Editor’s Note: On July 23, 2015 Paul Black testified before the Senate Committee on Health Education Labor and Pensions, to share his thoughts about how to advance health data exchange. This post is the third in a three-part series that will address aspects of interoperability: 1) overcoming barriers 2) financial motivation and standards, and 3) information blocking.
An important consideration for information liquidity are the physician practices (small and large) and independent hospitals that have been pressured to move off of their current Electronic Health Record (EHR) system – Allscripts in some cases – to one used by the large enterprise health system in their area.
It’s called “data bullying” or “information blocking,” because one party isn’t committed to establishing connectivity between current systems and in some instances, will even put up indirect roadblocks. For example, sometimes larger health systems compel change through conversations about referrals and threats not to include people in data networks.
With today’s technology, it isn’t necessary to change EHR systems to provide physicians and other medical professionals with access to the information they need.
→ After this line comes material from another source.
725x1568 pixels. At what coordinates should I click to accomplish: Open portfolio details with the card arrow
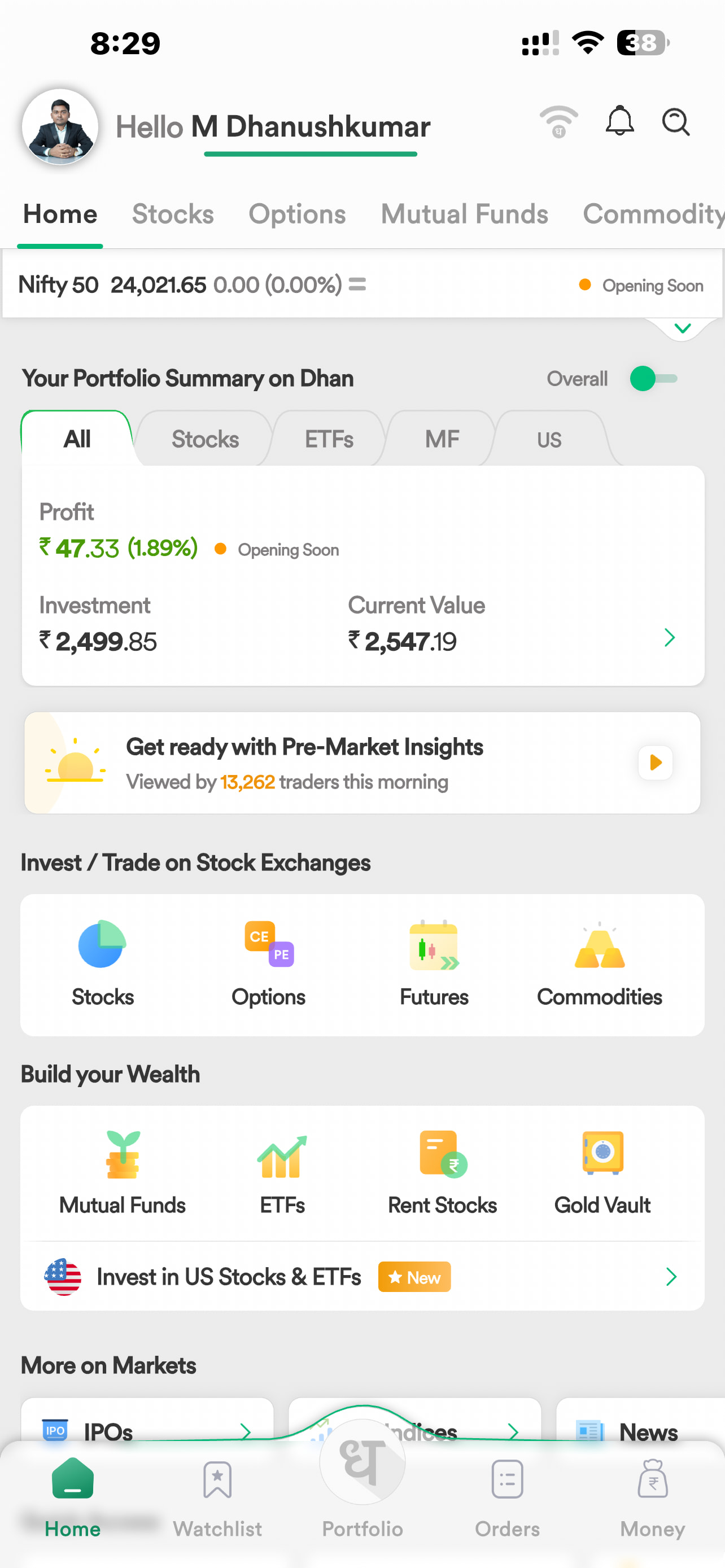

The rip-and-replace strategy is outdated, given the advanced data exchange capabilities that are out there.
The Allscripts dbMotionTM Solution, our interoperability platform, provides an advanced semantic engine that aggregates and normalizes all clinical content across a connected community into a single view. It’s accessible within whichever EHR the provider uses, to enable them to find relevant information quickly while with the patient. This technology is in use across numerous communities in the U.S. and overseas, including the entire country of Israel, and in each environment, it’s connecting dozens of different vendors successfully and directly changing the care decisions being made because of the additional information that’s available.
The ONC report on information blocking stated that it occurs when persons or entities knowingly and unreasonably interfere with the exchange or use of electronic health information. But the report also notes that the extent to which such information blocking is impeding the effective sharing of electronic health information is not clear because much of the evidence is anecdotal and difficult to interpret.
An additional factor at play is the commoditization of data. Health care is mirroring a trend seen virtually everywhere in business – attempts to access and/or control data are driving many of the dynamics that are being discussed today. “Big data,” population health, personalized medicine, quality-driven reimbursement and information exchange – each a conversation about data and its enormous potential. Until there is greater clarity regarding the so-called “ownership” of the data, this ambiguity will continue to be a significant factor in negotiations around interoperability.
I believe the Health IT industry has a real responsibility to advance interoperability, along with the provider organizations that we support, and I feel strongly that this is doable. I challenge all of my colleagues to continue working together with us, the provider stakeholders, the ONC and the patient community until we have achieved success.